From the line containing "Click the Certificates of Completion item" through the last line of the entries, output the text exactly. Pictures stay out.

BEGIN Given records

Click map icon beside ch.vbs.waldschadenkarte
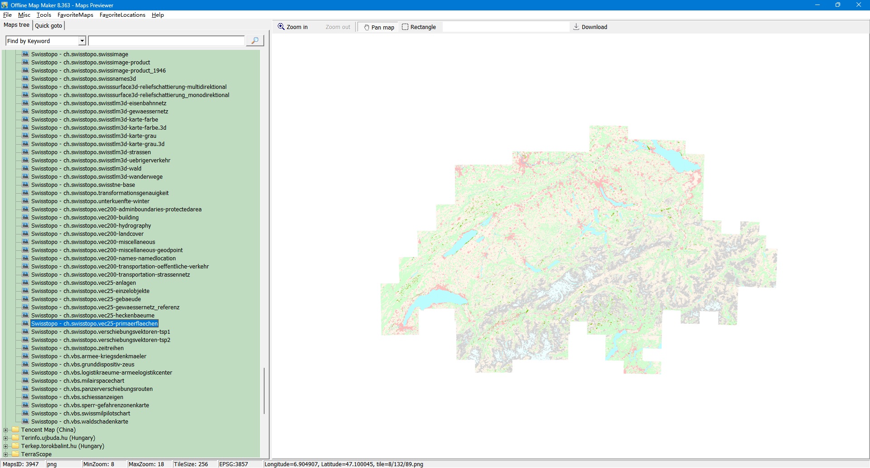The image size is (870, 468). [25, 421]
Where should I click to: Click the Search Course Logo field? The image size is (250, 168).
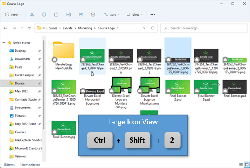(x=204, y=28)
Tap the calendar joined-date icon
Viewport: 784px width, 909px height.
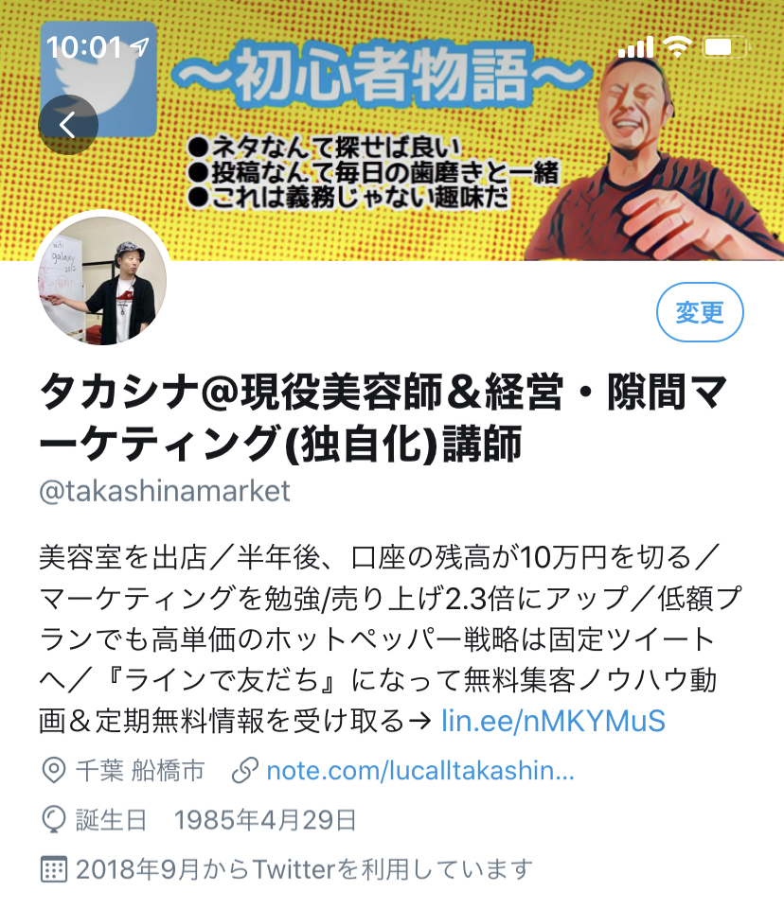(x=54, y=869)
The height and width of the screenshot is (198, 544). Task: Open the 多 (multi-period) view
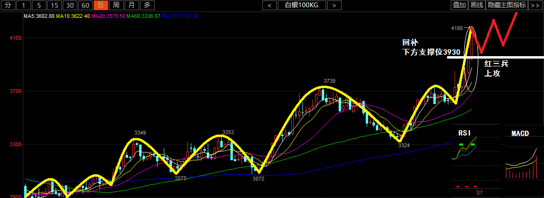146,5
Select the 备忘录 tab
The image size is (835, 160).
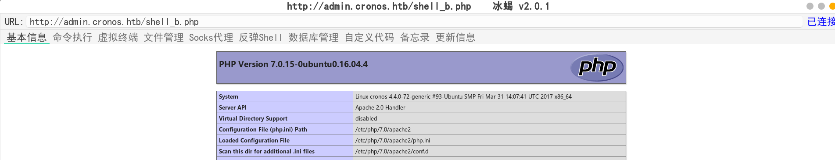(415, 38)
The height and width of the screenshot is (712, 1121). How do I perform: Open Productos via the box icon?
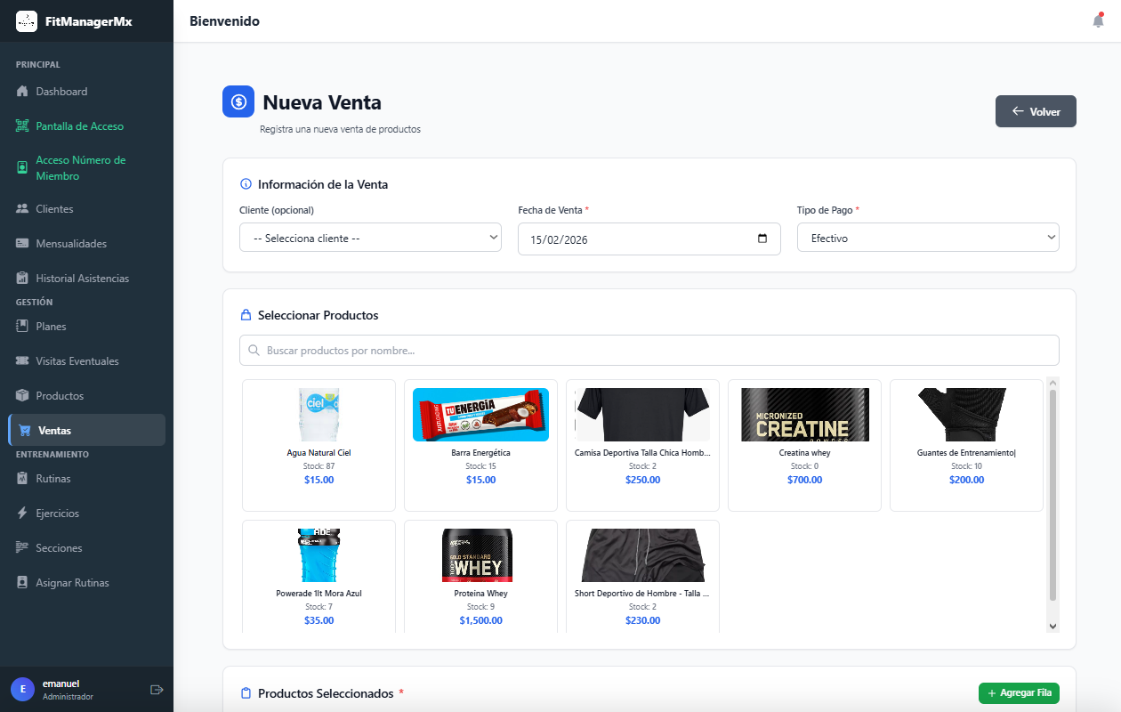point(22,395)
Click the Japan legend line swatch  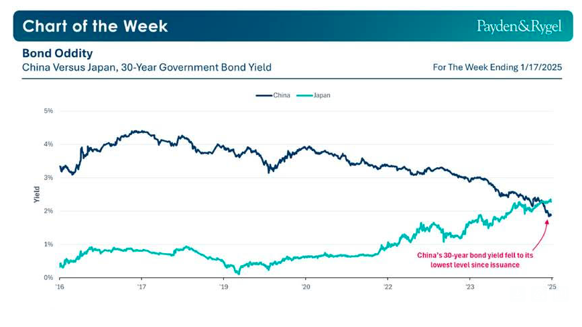click(x=306, y=95)
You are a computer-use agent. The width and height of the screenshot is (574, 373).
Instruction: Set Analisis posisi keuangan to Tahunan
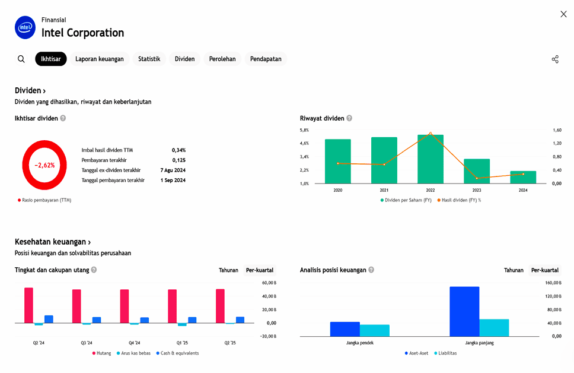tap(514, 270)
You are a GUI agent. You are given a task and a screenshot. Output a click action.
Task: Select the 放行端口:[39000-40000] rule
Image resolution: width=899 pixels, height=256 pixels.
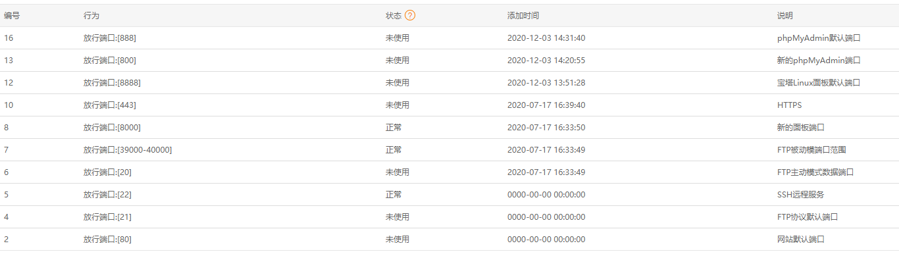(128, 150)
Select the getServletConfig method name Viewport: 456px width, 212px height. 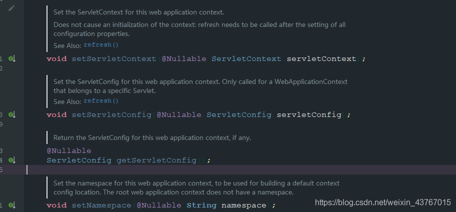157,160
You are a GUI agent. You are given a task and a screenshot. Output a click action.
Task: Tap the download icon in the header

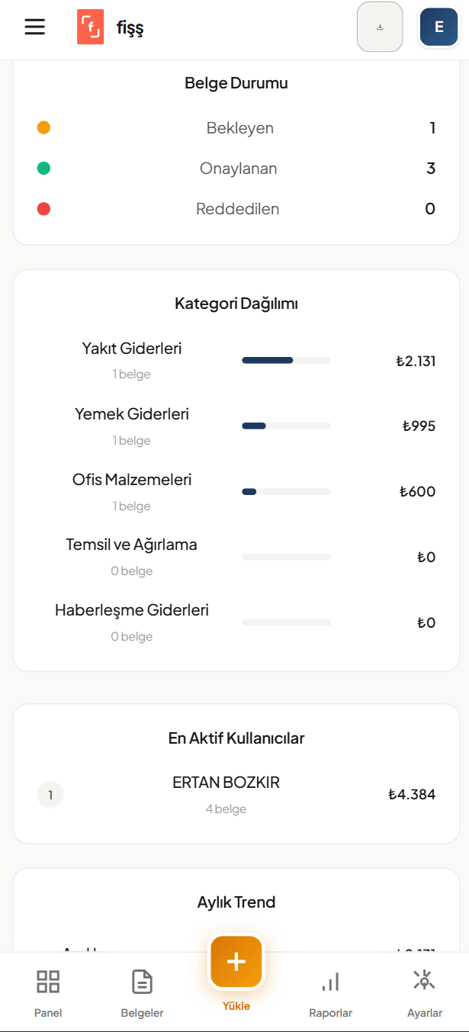[x=380, y=26]
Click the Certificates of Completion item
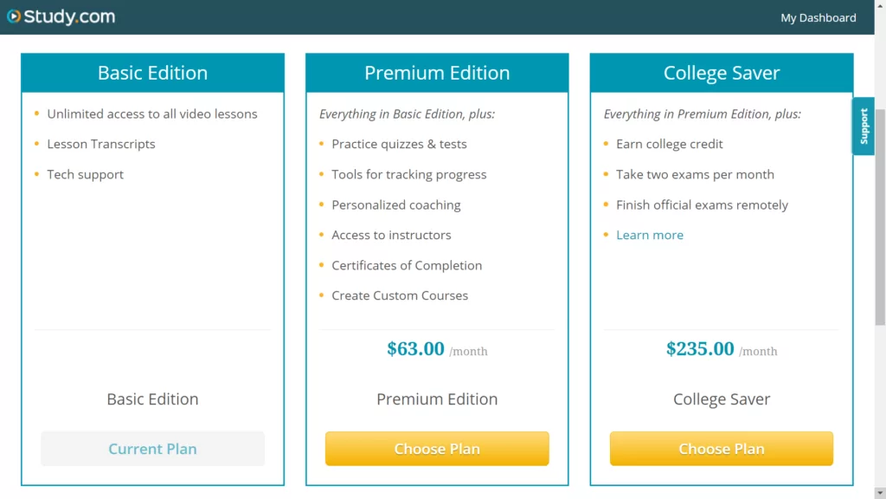The width and height of the screenshot is (886, 499). click(407, 265)
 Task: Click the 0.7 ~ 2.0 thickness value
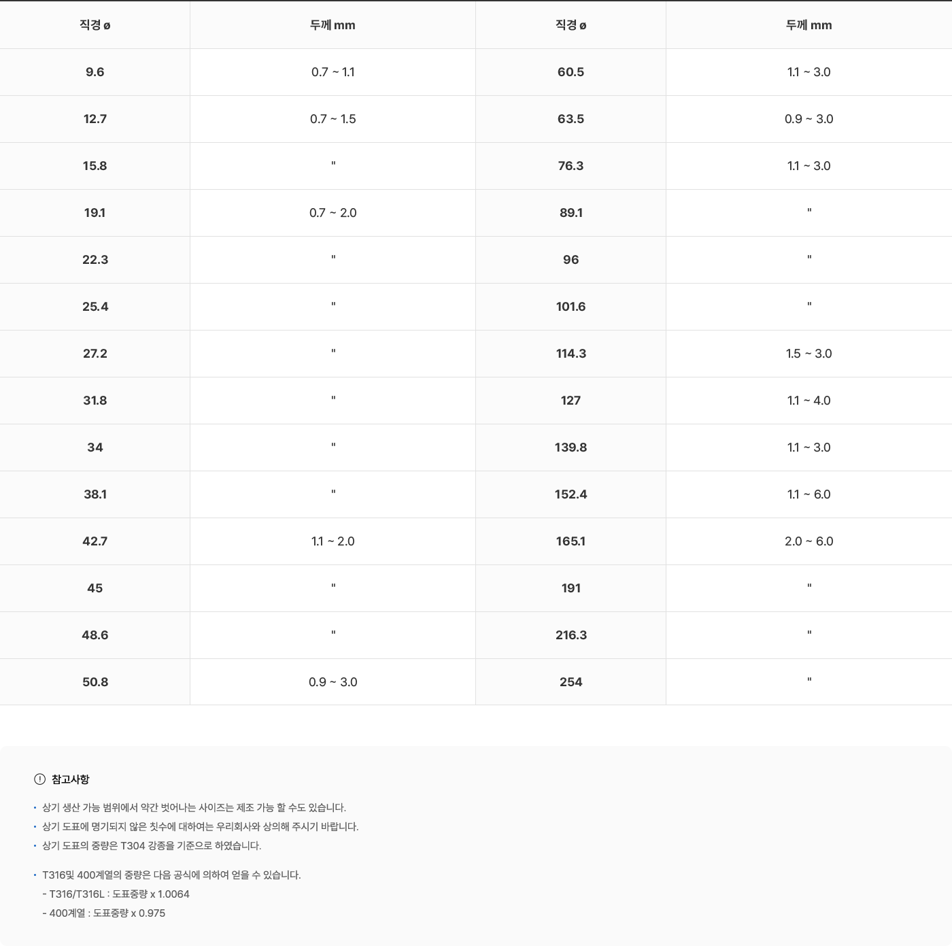tap(333, 213)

END Given records

Solution to this problem →
Click the Certificates of Completion item
The width and height of the screenshot is (886, 499). click(407, 265)
 Task: Click the 0.7 ~ 2.0 thickness value
tap(333, 213)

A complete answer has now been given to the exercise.